**Data listing**

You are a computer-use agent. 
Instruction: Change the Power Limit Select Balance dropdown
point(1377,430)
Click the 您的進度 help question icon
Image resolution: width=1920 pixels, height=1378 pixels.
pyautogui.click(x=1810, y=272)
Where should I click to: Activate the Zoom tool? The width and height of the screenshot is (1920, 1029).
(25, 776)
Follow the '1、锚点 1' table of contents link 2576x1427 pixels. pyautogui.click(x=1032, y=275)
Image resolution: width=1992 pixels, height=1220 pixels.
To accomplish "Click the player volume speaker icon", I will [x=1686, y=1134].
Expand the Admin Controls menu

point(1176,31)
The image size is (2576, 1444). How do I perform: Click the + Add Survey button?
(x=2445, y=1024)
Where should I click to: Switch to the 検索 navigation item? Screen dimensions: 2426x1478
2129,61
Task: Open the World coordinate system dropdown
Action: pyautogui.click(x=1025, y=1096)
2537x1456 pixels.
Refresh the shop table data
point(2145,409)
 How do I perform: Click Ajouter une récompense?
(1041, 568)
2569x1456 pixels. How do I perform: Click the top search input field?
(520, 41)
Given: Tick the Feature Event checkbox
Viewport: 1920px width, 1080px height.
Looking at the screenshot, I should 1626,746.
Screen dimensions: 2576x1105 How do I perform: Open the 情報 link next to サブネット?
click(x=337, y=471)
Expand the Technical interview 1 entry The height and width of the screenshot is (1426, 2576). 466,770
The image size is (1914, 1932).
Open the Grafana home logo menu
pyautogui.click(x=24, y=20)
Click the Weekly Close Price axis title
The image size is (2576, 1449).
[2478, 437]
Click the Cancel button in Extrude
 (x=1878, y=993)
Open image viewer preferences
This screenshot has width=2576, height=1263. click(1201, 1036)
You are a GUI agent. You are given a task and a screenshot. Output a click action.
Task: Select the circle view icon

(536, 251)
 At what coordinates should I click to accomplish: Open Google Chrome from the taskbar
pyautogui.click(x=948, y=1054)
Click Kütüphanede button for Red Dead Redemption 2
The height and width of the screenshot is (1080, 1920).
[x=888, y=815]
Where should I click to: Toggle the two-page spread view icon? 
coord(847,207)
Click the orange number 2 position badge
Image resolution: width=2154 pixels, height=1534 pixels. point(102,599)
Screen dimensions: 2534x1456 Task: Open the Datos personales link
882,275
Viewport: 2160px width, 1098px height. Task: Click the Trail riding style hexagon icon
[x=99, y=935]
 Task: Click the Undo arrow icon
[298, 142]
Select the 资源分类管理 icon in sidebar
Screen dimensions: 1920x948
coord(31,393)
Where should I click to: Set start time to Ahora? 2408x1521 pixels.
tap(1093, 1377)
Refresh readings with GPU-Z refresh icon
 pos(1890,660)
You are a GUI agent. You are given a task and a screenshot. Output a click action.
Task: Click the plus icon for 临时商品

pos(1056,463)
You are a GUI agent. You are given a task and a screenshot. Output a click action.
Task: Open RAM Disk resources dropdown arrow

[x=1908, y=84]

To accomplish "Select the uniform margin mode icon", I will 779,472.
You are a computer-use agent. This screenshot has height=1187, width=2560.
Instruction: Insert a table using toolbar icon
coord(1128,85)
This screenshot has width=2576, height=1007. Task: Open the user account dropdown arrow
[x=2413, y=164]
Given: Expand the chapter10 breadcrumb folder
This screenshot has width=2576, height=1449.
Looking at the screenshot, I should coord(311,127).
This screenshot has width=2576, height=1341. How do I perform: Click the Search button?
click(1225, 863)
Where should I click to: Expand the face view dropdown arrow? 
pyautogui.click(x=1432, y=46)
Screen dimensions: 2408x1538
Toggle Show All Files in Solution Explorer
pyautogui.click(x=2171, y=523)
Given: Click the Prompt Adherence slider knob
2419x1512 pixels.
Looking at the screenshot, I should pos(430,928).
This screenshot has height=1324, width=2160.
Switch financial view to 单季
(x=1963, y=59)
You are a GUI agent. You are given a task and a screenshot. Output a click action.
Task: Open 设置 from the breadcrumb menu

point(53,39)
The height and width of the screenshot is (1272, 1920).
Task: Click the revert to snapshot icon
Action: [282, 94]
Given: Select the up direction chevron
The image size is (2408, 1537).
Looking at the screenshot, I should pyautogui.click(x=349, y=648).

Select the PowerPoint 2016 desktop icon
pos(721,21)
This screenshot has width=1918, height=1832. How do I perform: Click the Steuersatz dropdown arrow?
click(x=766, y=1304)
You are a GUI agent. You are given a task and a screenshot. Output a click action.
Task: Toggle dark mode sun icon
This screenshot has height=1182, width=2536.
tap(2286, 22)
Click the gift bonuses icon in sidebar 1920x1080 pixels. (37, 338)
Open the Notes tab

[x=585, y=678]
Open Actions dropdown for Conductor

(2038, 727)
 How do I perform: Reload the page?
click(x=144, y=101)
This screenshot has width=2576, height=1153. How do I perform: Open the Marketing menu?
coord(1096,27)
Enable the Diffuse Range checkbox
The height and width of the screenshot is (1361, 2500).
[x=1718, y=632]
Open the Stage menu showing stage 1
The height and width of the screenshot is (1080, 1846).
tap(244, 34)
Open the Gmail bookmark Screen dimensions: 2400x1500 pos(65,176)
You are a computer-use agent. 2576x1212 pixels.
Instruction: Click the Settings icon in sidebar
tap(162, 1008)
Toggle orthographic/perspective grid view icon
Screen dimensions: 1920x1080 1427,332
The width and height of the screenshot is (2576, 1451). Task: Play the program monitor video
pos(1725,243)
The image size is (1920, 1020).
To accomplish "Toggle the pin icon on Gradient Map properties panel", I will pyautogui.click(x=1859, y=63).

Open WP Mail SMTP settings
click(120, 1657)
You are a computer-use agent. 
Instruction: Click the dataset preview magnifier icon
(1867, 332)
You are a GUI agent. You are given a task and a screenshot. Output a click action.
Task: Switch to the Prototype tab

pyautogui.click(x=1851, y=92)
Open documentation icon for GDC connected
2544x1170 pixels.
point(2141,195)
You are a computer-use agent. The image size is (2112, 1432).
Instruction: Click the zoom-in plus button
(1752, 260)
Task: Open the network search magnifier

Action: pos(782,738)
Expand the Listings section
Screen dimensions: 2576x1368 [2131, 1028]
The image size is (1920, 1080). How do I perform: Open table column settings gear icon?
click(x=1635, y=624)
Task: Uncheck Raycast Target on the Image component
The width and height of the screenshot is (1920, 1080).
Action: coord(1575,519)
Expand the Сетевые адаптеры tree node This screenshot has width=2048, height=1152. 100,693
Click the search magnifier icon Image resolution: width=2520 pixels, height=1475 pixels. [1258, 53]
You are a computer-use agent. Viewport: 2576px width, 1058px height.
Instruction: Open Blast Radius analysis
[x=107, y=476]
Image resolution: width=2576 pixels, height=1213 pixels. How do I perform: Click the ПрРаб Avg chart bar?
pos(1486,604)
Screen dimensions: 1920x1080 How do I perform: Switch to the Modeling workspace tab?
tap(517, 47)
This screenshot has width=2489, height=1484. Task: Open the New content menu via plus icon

**About this exercise**
The required answer is the run of lines above, starting at the line with "2419x1512 pixels." and ending at the line with "You are a computer-use agent. The", reproduced exactly with both ends.

**Exercise response**
2419x1512 pixels.
Looking at the screenshot, I should pos(430,928).
This screenshot has height=1324, width=2160.
Switch financial view to 单季
(x=1963, y=59)
You are a GUI agent. You are given a task and a screenshot. Output a click action.
Task: Open 设置 from the breadcrumb menu

point(53,39)
The height and width of the screenshot is (1272, 1920).
Task: Click the revert to snapshot icon
Action: [282, 94]
Given: Select the up direction chevron
The image size is (2408, 1537).
Looking at the screenshot, I should pyautogui.click(x=349, y=648).

Select the PowerPoint 2016 desktop icon
pos(721,21)
This screenshot has width=1918, height=1832. How do I perform: Click the Steuersatz dropdown arrow?
click(x=766, y=1304)
You are a GUI agent. You are given a task and a screenshot. Output a click action.
Task: Toggle dark mode sun icon
This screenshot has height=1182, width=2536.
tap(2286, 22)
Click the gift bonuses icon in sidebar 1920x1080 pixels. (37, 338)
Open the Notes tab

[x=585, y=678]
Open Actions dropdown for Conductor

(2038, 727)
 How do I perform: Reload the page?
click(x=144, y=101)
This screenshot has width=2576, height=1153. How do I perform: Open the Marketing menu?
coord(1096,27)
Enable the Diffuse Range checkbox
The height and width of the screenshot is (1361, 2500).
[x=1718, y=632]
Open the Stage menu showing stage 1
The height and width of the screenshot is (1080, 1846).
tap(244, 34)
Open the Gmail bookmark Screen dimensions: 2400x1500 pos(65,176)
You are a computer-use agent. 2576x1212 pixels.
Instruction: Click the Settings icon in sidebar
tap(162, 1008)
Toggle orthographic/perspective grid view icon
Screen dimensions: 1920x1080 1427,332
The width and height of the screenshot is (2576, 1451). Task: Play the program monitor video
pos(1725,243)
The image size is (1920, 1020).
To accomplish "Toggle the pin icon on Gradient Map properties panel", I will pyautogui.click(x=1859, y=63).

Open WP Mail SMTP settings
click(120, 1657)
You are a computer-use agent. 
Instruction: Click the dataset preview magnifier icon
(1867, 332)
You are a GUI agent. You are given a task and a screenshot. Output a click action.
Task: Switch to the Prototype tab

pyautogui.click(x=1851, y=92)
Open documentation icon for GDC connected
2544x1170 pixels.
point(2141,195)
You are a computer-use agent. The image size is (2112, 1432).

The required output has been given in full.